Some other illustrative application examples, not necessarily concerning use within an organization, are presented below.
These technical solutions may be used to navigate complex knowledge bases and explore relationships between concepts, publications, authors, or experimental data. They thus facilitate an in-depth understanding and enrich one's knowledge.
These techniques may be applied to help healthcare professionals in quickly accessing up-to-date information about treatments, drug interactions, or care protocols, while ensuring transparency of sources.
These techniques may be used to organize and navigate through complex public data, such as infrastructures, public policies, or local initiatives, to facilitate transparency and decision-making.
These techniques may be used to enable teachers and learners to explore educational knowledge bases, facilitating dynamic and personalized learning experiences.
The present disclosure is not limited to the examples described above, which are provided solely by way of example, but encompasses all variations conceivable to those skilled in the art within the scope of the protection sought.
1. A method for presenting an answer to a question in natural language by a question-answering system, the method being implemented by a user interface and comprising:
presenting an answer to a question entered in natural language, the answer being generated by a question-answering engine using a natural language processing model;
presenting a representation of entities collected by the system during generation of the answer; and
presenting a representation of a knowledge graph portion comprising the entities collected and their neighborhood.
2. The method according to claim 1, wherein a presentation module is configured to present the answer progressively, as it is generated by the question-answering engine.
3. The method according to claim 1, wherein the representation of the entities collected comprises interactive links to pages detailing information associated with the entities.
4. The method according to claim 1, wherein the representation of the knowledge graph portion comprises interactive links to pages detailing information associated with the entities and their neighborhoods.
5. The method according to claim 3, wherein the pages comprise indications of the information sources.
6. The method according to claim 3, comprising a module for editing information on the pages.
7. The method according to claim 1, wherein the representation of the entities includes descriptive labels and/or text descriptions of the entities.

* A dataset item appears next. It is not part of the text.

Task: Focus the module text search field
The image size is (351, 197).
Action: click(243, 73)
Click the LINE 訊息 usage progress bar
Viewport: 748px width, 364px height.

8. A question-answering system comprising a user interface, the user interface comprising:
a module for entering questions in natural language; and
a presentation module configured to present:
an answer generated by a question-answering engine using a natural language processing model;
a representation of entities collected by the system when generating the answer; and
a representation of a knowledge graph portion comprising the entities collected and their neighborhoods.
9. A non-transitory computer-readable storage medium storing one or more instructions for implementing the method according to claim 1 when the one or more instructions are executed by a processor.